■ WORK TO COMPLETE: Copy the records below line for line, without changing anything, and leave out the pictures.

■ SUPPLIED RECORDS:

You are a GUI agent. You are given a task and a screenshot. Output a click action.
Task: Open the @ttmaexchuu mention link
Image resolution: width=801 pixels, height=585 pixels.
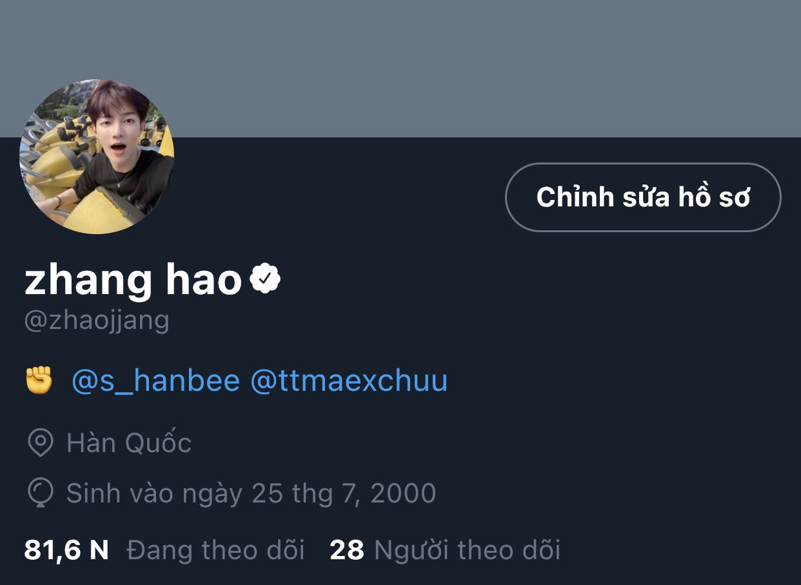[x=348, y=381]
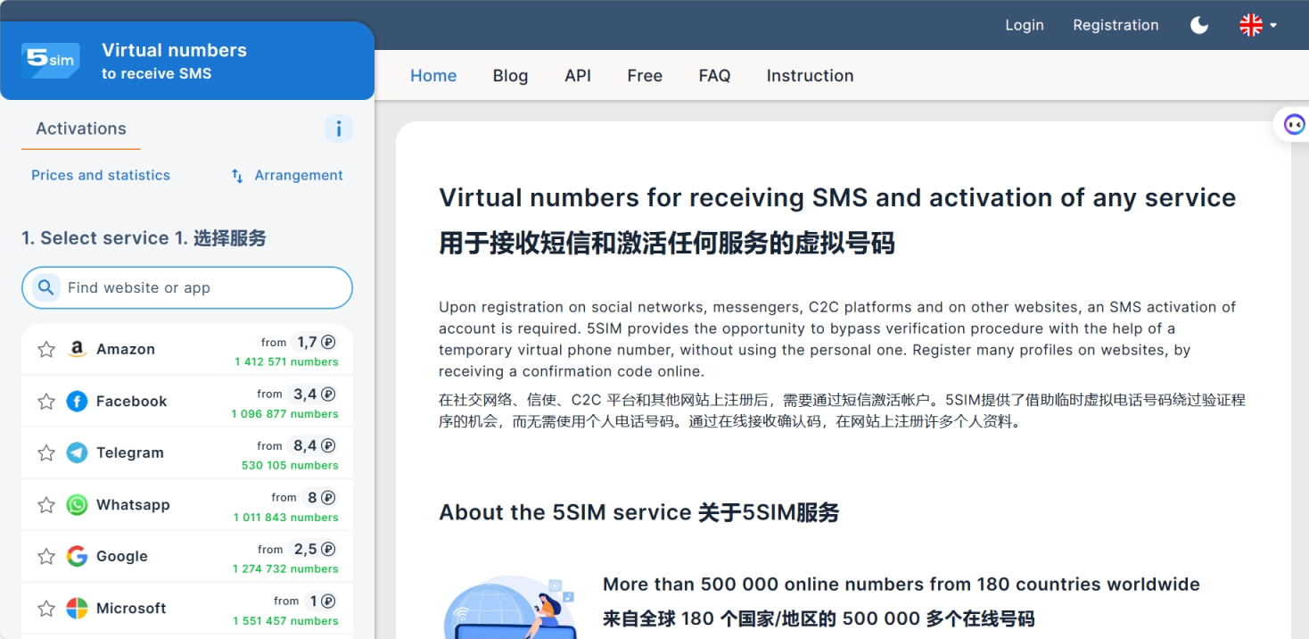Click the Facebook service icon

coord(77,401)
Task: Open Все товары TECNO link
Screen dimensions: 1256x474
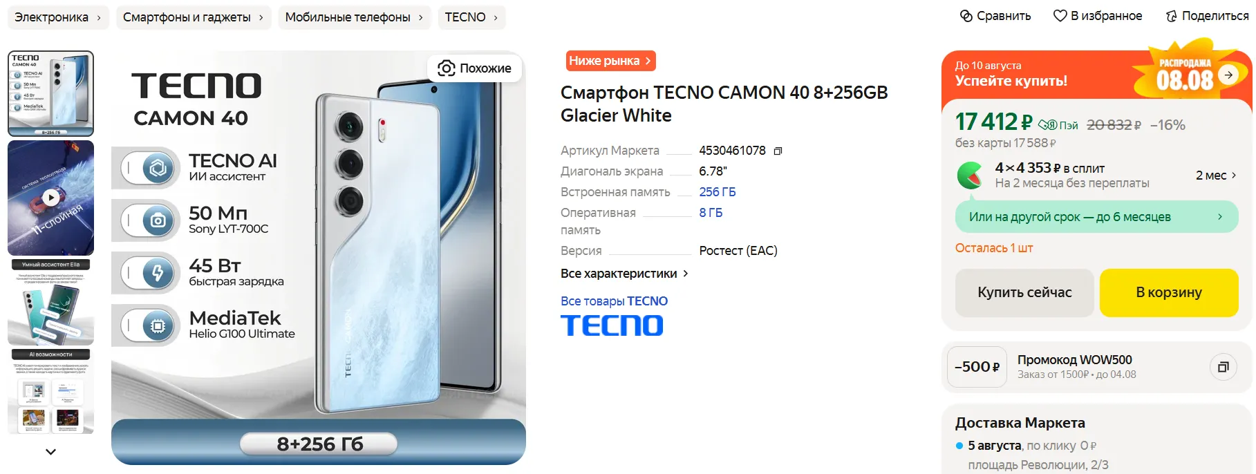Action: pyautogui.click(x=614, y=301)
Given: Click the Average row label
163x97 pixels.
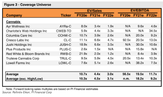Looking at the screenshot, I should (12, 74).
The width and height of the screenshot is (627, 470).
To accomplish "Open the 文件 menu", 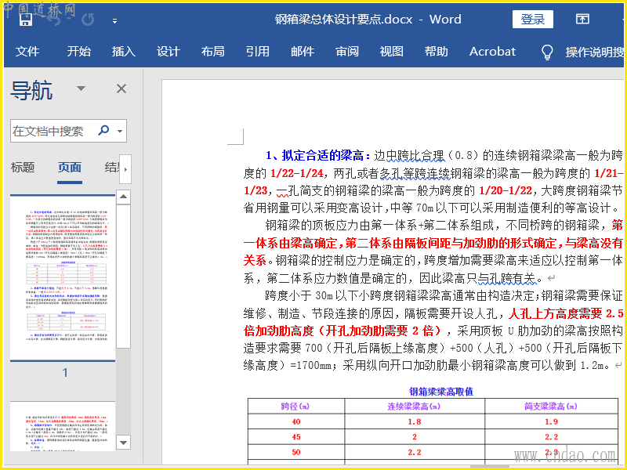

■ FINISHED TASK:
You are a GUI agent. You are given a task and a screenshot. Output a click action.
Task: Open the @ttmaexchuu mention link
Image resolution: width=801 pixels, height=585 pixels.
[x=348, y=381]
Click the Facebook service icon

coord(77,401)
Task: Open Все товары TECNO link
Screen dimensions: 1256x474
Action: pyautogui.click(x=614, y=301)
Given: Click the Average row label
163x97 pixels.
Looking at the screenshot, I should (12, 74).
The width and height of the screenshot is (627, 470).
To accomplish "Open the 文件 menu", 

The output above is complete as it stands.